District 207 proposes more school day time for college, career prep
Maine Township High School District 207 officials want to make counselors a greater part of the school day as part of a renewed focus on college and career preparation.
In an interview with the Daily Herald this week, Superintendent Ken Wallace outlined his proposal to set aside time for counseling sessions during the school day that wouldn't interrupt classes.
It's one element of his previously proposed hybrid schedule for the district's three schools.
Currently, some 400 hours of class time is used throughout the school year when counselors pull students out of class to discuss college applications, financial aid and related postsecondary topics, Wallace said.
District 207 currently has a traditional eight-period schedule, but under Wallace's proposed "Hybrid 4" schedule, counselors would meet with students on an as-needed basis in large groups, small groups, or one-on-one during "individual enrichment" periods.
When they're not meeting with counselors, students would use the extended time for a study hall, or math or science lab.
"Can we do a better job on making sure their interests and talents match up with what they want to go to school for?" Wallace said. "We're trying to produce better outcomes when they leave us."

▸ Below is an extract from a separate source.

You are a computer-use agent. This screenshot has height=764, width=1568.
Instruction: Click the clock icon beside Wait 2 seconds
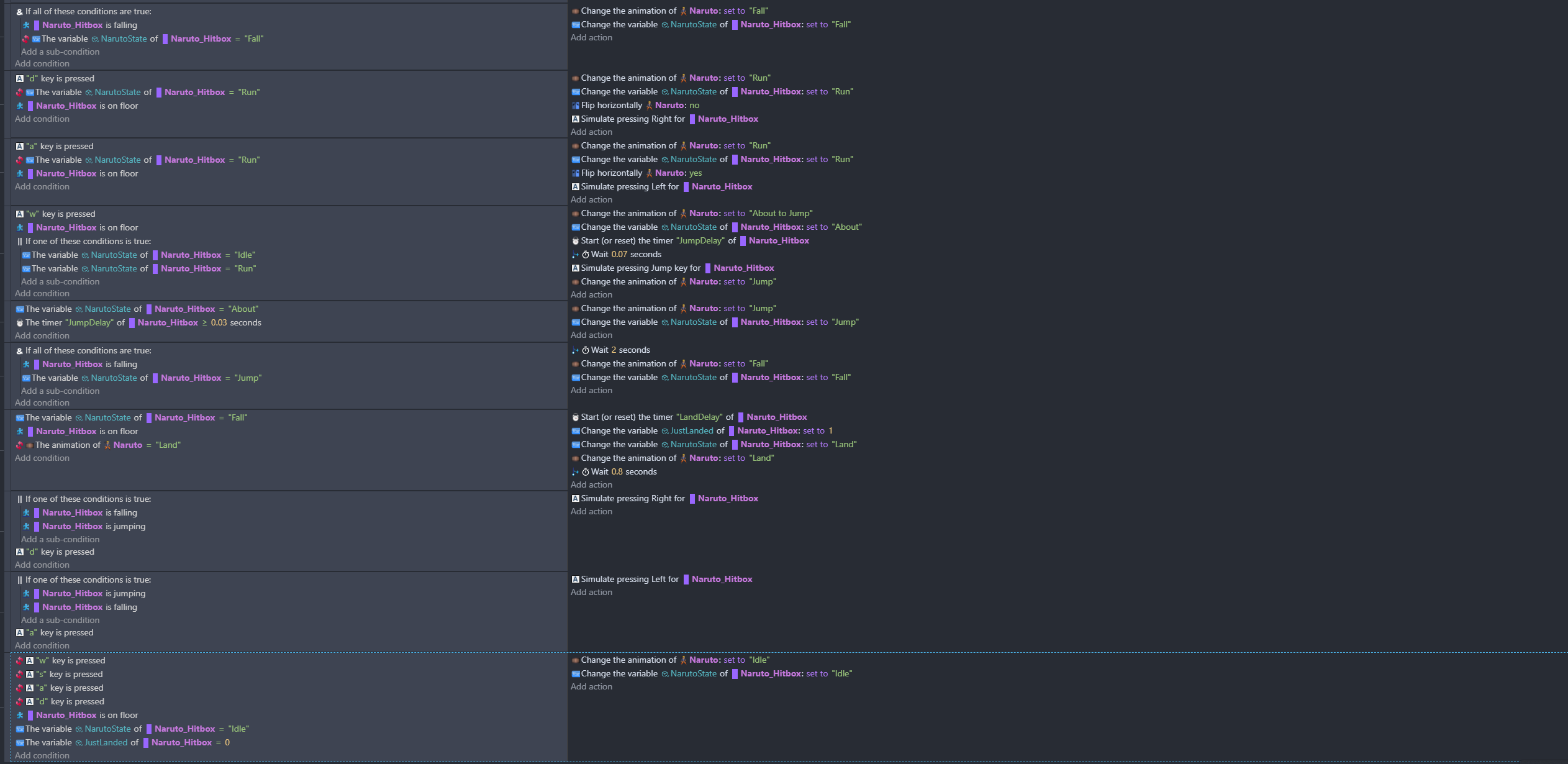pos(585,350)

While maintaining that teaching time will always be the focus, Wallace also said the counseling sessions are "mission critical work." It's especially important now, Wallace argues, because so many students pick college majors that end up not being a good fit, all while accumulating debt.
Some of the district's counseling tutorials include SAT planning, resume writing, and "career cruising" -- aimed at giving students a chance to explore different jobs.
Counselors currently hold those sessions with groups of students in school auditoriums, often pulling them from English or physical education classes, Wallace said.
There's a total of 27 counselors at the district's three high schools, each assigned to a caseload of students.
"We're not asking for extra counselors," Wallace said. "We're asking to evolve the role of our counselors."
The proposed hybrid schedule combines elements of an eight-period day (on Mondays, Thursdays and Fridays), and a block schedule (on Tuesdays and Wednesdays).
Each class would meet four days a week, and on one of those days, an extended class period would allow for more in-depth learning and lab experiments, officials say.
That would increase time for most classes, but cut time for science classes, which already meet for extended periods.
The Maine Teachers Association, the teachers union, has opposed the schedule change.
After a series of parent meetings this summer, district officials are planning additional meetings with their community advisory counsel.
The earliest the new schedule would be implemented, pending school board approval, would be the 2018-2019 school year.